Swap "bed icon" for "lodging icon" in the part that opens with the line containing "above Le Berceuse" and closes with the line containing "[x=578, y=515]". Give back only those lines, with nothing else changed.

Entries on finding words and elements
|---|
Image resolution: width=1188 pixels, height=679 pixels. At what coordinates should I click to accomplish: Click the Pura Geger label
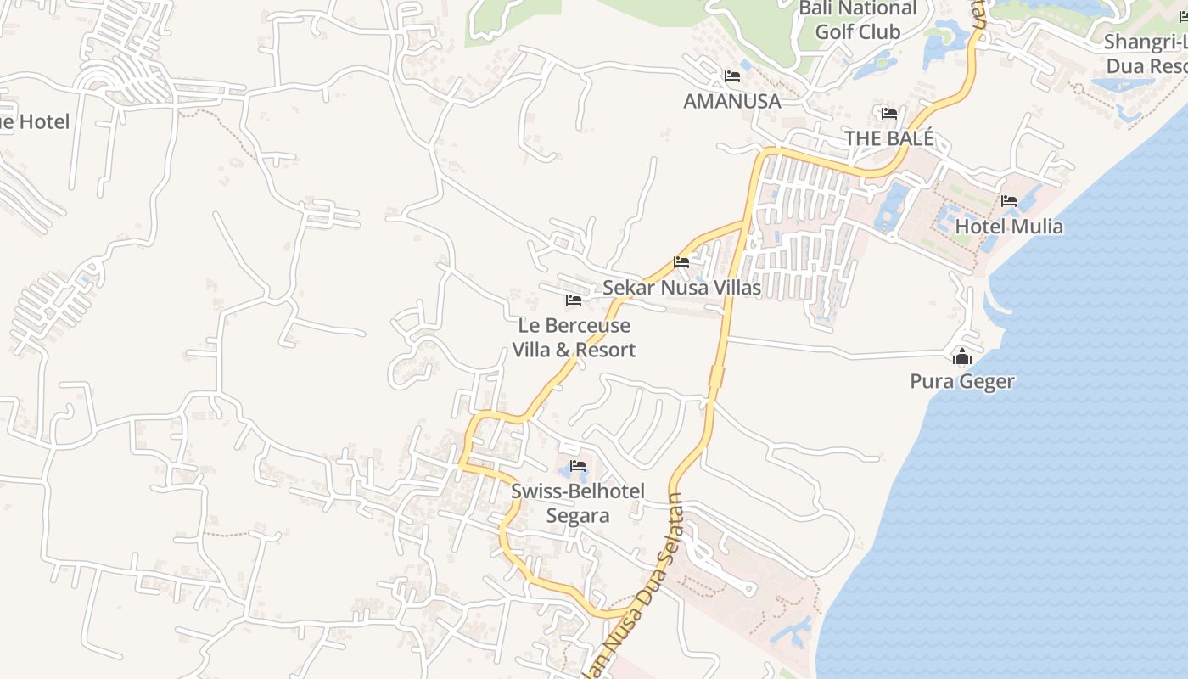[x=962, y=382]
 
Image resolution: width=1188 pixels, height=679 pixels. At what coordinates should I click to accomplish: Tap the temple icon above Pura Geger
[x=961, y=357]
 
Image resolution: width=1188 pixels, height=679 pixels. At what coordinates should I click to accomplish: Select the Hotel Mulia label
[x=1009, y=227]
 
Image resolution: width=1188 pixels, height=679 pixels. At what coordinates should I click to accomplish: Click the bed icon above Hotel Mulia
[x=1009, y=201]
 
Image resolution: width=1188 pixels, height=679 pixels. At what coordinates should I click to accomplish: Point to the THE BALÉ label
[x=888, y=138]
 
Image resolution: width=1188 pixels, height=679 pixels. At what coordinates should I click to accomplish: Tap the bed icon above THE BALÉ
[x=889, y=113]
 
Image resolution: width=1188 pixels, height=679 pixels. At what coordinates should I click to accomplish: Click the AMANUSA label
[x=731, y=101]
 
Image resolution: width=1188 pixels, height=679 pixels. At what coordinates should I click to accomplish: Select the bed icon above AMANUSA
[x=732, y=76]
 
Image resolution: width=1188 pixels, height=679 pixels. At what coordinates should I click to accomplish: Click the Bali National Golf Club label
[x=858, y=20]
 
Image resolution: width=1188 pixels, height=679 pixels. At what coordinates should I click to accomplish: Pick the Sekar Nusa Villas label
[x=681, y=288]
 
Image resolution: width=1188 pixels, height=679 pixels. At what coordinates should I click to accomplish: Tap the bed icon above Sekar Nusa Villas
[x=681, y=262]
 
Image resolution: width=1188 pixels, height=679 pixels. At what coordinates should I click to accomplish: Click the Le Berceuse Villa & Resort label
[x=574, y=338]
|---|
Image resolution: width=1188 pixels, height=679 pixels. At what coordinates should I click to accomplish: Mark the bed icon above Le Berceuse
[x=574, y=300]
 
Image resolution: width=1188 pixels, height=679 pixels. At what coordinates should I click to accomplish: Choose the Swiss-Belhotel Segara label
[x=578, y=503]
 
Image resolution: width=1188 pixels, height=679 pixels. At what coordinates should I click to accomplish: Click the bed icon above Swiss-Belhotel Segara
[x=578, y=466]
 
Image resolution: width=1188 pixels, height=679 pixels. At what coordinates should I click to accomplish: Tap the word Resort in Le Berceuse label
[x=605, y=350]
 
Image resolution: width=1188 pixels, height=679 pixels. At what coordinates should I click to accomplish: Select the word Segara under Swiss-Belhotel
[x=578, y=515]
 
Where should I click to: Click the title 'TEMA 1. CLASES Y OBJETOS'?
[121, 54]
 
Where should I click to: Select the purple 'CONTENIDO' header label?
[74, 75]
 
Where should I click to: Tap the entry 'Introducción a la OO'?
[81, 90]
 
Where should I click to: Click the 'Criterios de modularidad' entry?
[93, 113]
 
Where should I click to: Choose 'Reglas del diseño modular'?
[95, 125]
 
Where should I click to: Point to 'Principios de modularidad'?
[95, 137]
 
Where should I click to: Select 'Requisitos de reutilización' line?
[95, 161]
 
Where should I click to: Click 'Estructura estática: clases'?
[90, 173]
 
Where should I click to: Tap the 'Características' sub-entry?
|---|
• **RESULT BELOW**:
Image resolution: width=1188 pixels, height=679 pixels. At what coordinates should I click to accomplish: Mark the lodging icon above Le Berceuse
[x=574, y=300]
 
Image resolution: width=1188 pixels, height=679 pixels. At what coordinates should I click to accomplish: Choose the Swiss-Belhotel Segara label
[x=578, y=503]
 
Image resolution: width=1188 pixels, height=679 pixels. At what coordinates should I click to accomplish: Click the lodging icon above Swiss-Belhotel Segara
[x=578, y=466]
 
Image resolution: width=1188 pixels, height=679 pixels. At what coordinates should I click to accomplish: Tap the word Resort in Le Berceuse label
[x=605, y=350]
 
Image resolution: width=1188 pixels, height=679 pixels. At what coordinates should I click to accomplish: Select the word Segara under Swiss-Belhotel
[x=578, y=515]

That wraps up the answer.